GOAL OF THE EXERCISE: When a line of the records contains "blue", copy it.

(Saved data entries)
•••••

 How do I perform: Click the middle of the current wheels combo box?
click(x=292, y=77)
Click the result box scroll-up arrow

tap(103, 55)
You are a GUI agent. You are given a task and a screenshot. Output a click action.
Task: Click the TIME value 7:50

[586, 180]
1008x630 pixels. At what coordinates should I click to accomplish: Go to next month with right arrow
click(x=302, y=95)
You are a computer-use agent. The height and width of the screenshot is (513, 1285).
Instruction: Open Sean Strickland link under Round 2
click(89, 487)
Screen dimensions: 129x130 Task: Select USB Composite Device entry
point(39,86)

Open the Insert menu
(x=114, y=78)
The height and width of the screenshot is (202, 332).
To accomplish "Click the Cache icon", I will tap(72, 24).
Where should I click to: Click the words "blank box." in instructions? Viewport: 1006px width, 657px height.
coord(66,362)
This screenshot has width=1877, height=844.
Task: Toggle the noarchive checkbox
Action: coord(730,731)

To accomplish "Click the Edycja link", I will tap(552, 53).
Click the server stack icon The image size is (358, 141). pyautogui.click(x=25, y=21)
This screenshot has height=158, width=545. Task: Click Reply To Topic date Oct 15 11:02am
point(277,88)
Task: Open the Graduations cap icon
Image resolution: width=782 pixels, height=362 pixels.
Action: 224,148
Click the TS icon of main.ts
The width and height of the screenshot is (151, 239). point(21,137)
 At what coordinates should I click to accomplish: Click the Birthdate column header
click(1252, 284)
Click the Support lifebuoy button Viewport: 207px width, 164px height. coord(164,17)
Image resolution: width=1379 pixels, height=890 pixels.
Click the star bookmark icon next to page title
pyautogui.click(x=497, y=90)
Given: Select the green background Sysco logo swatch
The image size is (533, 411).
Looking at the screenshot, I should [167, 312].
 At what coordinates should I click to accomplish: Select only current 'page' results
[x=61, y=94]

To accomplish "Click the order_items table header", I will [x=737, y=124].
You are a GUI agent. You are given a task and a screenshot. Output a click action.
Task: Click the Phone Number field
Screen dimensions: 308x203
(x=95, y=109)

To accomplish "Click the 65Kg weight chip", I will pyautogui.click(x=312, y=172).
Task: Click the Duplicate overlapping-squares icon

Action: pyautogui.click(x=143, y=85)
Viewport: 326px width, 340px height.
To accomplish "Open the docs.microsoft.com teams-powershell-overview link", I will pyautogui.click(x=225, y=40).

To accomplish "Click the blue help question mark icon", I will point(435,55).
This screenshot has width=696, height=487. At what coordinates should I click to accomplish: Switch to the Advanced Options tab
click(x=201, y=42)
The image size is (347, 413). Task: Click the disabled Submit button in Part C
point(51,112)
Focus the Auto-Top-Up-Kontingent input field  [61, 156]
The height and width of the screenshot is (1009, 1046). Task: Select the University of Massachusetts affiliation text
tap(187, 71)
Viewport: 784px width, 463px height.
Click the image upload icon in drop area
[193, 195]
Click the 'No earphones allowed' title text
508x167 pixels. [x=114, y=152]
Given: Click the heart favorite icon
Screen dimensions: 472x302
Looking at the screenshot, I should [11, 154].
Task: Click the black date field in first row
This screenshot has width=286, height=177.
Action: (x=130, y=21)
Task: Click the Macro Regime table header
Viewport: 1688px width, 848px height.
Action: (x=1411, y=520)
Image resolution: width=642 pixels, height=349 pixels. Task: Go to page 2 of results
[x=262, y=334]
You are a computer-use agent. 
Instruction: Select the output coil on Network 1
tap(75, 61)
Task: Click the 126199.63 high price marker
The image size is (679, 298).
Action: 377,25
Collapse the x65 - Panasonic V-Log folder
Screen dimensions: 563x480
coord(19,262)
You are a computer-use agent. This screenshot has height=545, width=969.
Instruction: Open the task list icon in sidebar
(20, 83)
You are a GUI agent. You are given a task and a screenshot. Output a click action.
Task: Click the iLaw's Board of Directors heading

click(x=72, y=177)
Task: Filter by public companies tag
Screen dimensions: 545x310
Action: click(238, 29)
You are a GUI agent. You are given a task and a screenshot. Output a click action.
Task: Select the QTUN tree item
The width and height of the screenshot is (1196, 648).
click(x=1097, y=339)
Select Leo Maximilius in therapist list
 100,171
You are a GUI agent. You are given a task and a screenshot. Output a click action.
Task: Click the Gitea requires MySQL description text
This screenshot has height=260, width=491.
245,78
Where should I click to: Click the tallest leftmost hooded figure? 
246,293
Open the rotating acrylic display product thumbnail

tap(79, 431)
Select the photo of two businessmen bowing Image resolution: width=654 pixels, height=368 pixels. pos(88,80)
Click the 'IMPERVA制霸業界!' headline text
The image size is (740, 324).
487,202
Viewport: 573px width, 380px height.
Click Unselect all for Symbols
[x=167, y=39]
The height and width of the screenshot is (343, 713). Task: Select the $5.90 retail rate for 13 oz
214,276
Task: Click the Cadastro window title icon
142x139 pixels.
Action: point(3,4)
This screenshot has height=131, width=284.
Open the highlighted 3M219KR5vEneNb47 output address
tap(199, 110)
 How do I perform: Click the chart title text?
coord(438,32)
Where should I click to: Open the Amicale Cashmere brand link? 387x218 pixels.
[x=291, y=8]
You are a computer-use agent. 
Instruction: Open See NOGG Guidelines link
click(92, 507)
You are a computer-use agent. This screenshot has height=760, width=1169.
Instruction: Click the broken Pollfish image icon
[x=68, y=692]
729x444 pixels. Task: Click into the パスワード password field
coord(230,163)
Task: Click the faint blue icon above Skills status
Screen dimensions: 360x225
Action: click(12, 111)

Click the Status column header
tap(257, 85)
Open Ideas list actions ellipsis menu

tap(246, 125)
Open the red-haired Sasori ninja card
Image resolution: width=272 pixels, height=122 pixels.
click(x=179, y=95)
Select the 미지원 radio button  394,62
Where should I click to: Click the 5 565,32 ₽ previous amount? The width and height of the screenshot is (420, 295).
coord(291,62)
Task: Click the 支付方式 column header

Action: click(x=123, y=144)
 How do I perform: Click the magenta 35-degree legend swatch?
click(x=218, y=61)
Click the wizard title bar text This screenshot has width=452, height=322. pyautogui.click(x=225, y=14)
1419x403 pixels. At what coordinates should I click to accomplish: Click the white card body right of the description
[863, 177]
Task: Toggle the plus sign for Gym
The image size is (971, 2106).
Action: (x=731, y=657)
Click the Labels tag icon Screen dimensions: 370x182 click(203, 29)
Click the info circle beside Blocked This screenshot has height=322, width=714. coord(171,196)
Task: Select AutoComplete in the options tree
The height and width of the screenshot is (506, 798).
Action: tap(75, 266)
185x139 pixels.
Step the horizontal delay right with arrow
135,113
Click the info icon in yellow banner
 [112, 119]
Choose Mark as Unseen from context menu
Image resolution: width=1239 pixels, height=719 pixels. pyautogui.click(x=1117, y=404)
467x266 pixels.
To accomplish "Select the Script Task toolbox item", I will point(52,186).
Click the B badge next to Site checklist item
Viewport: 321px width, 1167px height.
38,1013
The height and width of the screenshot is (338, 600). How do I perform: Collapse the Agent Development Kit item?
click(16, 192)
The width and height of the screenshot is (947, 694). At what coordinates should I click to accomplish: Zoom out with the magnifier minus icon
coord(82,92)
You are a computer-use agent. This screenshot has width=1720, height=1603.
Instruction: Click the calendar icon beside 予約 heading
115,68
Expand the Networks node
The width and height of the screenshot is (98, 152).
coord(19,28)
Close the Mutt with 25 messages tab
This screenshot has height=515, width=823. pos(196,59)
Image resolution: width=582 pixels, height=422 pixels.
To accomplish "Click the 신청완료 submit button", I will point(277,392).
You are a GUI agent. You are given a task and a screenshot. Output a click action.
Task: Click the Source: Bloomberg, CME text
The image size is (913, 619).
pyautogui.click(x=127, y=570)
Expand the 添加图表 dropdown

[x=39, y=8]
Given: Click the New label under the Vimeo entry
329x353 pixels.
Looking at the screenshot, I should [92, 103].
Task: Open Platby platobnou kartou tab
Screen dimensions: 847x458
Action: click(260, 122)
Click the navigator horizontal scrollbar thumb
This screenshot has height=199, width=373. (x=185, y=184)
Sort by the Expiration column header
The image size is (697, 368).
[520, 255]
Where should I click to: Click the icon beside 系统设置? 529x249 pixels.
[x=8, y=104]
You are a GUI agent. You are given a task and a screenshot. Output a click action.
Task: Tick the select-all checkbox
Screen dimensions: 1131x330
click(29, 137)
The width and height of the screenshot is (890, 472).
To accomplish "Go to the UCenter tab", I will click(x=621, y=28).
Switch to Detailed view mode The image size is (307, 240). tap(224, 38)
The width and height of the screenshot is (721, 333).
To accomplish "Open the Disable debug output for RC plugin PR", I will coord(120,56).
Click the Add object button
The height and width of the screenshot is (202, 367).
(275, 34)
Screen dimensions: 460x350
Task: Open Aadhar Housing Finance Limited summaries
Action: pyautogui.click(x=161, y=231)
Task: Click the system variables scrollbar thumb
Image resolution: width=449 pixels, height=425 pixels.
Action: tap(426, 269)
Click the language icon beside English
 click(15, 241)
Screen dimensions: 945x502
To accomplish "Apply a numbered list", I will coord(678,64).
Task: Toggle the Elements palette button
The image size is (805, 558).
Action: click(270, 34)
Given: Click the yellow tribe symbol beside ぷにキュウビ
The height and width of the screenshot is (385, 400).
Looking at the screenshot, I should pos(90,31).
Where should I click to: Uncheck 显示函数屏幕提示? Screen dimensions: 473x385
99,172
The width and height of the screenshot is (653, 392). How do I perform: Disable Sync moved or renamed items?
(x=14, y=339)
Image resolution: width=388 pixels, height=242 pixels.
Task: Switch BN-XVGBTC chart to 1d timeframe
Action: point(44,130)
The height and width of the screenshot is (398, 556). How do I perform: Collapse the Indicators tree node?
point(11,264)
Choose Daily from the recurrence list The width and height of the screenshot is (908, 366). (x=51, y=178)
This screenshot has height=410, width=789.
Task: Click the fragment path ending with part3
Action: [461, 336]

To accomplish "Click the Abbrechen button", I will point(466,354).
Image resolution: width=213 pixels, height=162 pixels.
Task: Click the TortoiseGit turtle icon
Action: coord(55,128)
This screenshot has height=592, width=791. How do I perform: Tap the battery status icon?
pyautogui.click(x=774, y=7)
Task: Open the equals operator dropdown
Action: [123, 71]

•••••

EXPECTED ANSWER:
To accomplish "Click the blue help question mark icon", I will point(435,55).
Task: Click the faint blue icon above Skills status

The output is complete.